A little more than a century later, the inscription pillar was destined to be found by a fitting hero: King Dutugamunu (101-77 B.C.), who rescued the Sinhalese Buddhist nation from the Dravidian invader. “The Hero of the Nation” wasted no time and commenced the construction of Ruwanweliseya also named Maha Stupa or Ratnapali Stupa or Swarnamali Stupa.

Following the declaration of the king that no work at the great stupa should go unrewarded, a streak of luck dawned on the pious king: a rich vein of Silver was discovered at a village subsequently renamed Ridigama meaning Village of Silver in Sinhala. The construction of the stupa cost the king 6.4 million coins in wages alone.

Standing at a circumference of 370 feet and a height of 180 feet, Ruwanweliseya, the third largest stupa of Sri Lanka, is the focal point of the Maha Vihara, the first monastery of Sri Lanka. It is believed that a considerable amount of relics of Buddha is enshrined in this glorious stupa, built in replicating the shape of a bubble of water. At the eastern entrance to the stupa is a statue of King Dutugamunu. According to the records made by Fa Hsien, the Chinese Buddhist monk, who toured Sri Lanka in the 5th century CE, Maha Vihara monastery housed no less than 3000 Buddhist monks.

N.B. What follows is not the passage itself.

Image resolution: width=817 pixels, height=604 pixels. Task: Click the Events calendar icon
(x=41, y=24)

Since the death of King Dutugamunu, “The Hero of the Nation”, the great stupa had been renovated by a succession of Sinhalese kings till King Nissanka Malla (1187-1196 AC). By the 19th century, Anuradhapura, once the greatest monastic city of the world, also named Anurogrammon, by the Greek cartographer Claudius Ptolemy (90-168 AD) was deserted; Ruwanweliseya was in ruins.

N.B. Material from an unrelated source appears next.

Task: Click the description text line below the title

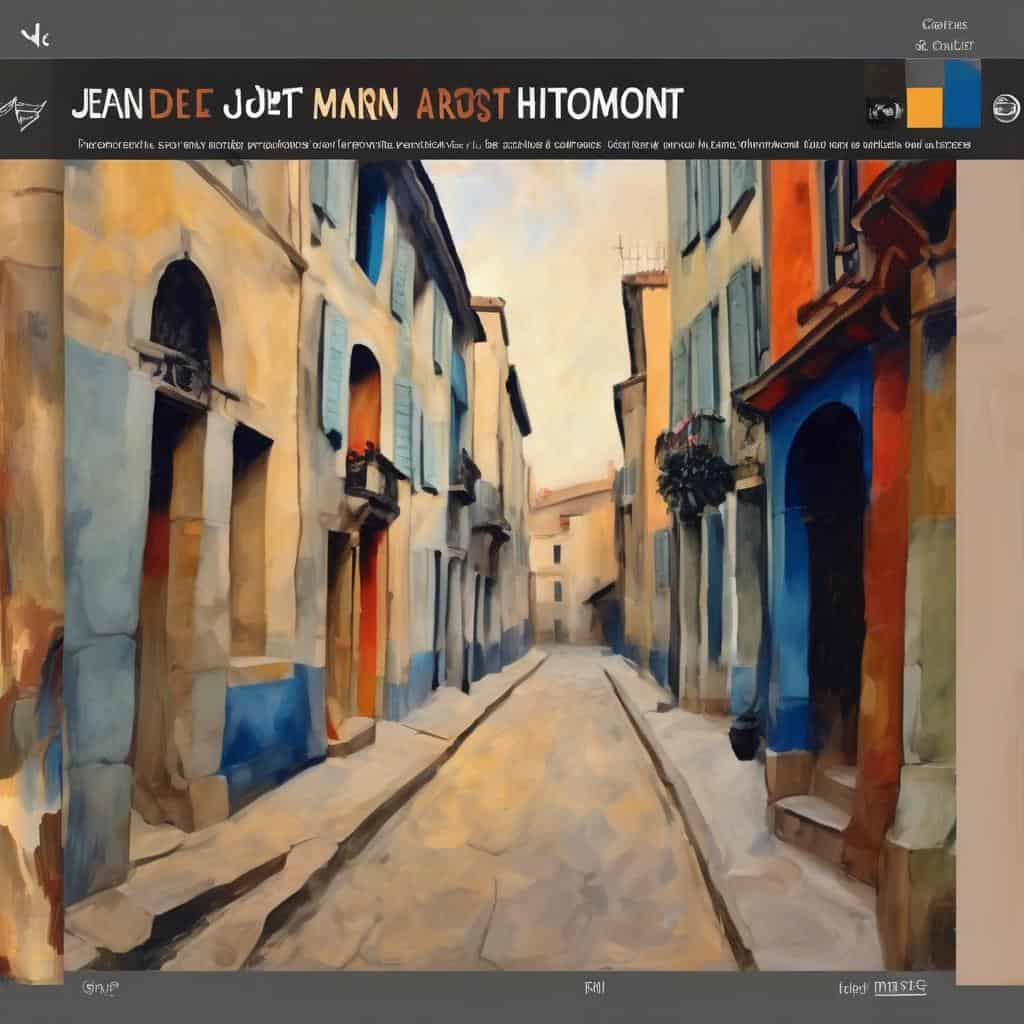Action: tap(522, 144)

In the year 1893, a patriotic and pious Buddhist monk called Naranvita Sumanasara Thera supported by a community of humble villagers in the region, took upon the Herculean task of reconstructing the great stupa. The community resulted in forming a society called Ratnamali Chaityawardhana Society.

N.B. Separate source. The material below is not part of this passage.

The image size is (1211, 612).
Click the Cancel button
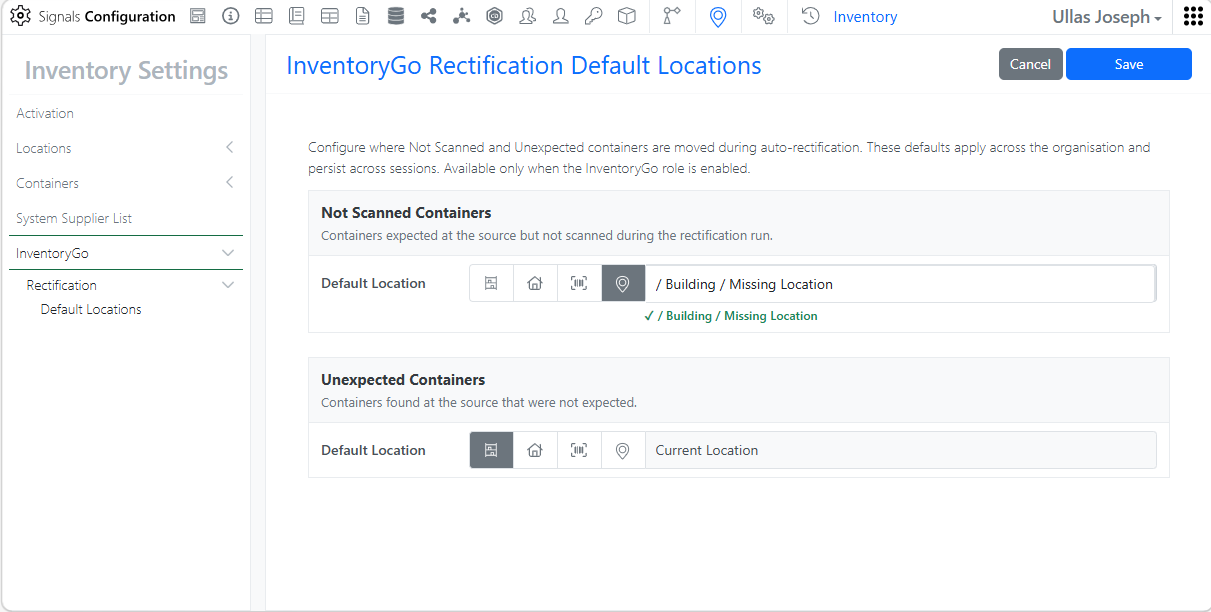point(1030,64)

Brazen Palace in Anuradhapura

Today, all we have are 1600 stone pillars in 40 rows of the Brazen Palace. A great gleaming roof, made of copper, slanting down to all four sides from the centremost point gave shelter to 1000 windowed chambers in 9 stories rising to a height of 150 feet.

According to the Mahavamsa, the great historical Chronicle of Sri Lanka:

“A thousand well-arranged chambers were in the prasada, overlaid with various gems and adorned with windows. The king had a gem-pavilion set up in the middle. It was adorned with pillars consisting of precious stone, on which were figures of lions, tigers and so forth, and shapes of devatas. A bordering of a pearl network ran round the edge of the pavilion and thereon was a coral vedika.” (Ch. 27)

That was during the reign of King Dutugamunu, ‘The Hero of the Nation”. Such was the splendour of the monumental Brazen Palace built on the location of the chapter house called Mahamucala Malala consecrated by Maha Thera Mahinda, the apostle of Gauthama Buddha who devoted his lifetime to propagating Buddhism in ancient Lanka.

Adjoining Lohapasada or Brazen Palace are ruins of an Alms-hall called Catussala of the Buddhist monks of Mahavihara monastery. At the eastern corner of these ruins is a rice boat, a 45 feet long vessel cut into a slab of rock that could contain alms to at least 3000 monks at a time. The rice boat corresponds well with the narration of the Chinese Buddhist scholar Fa-Hsien. According to him, there were 3000 monks at the Maha vihara monastery at Anuradhapura.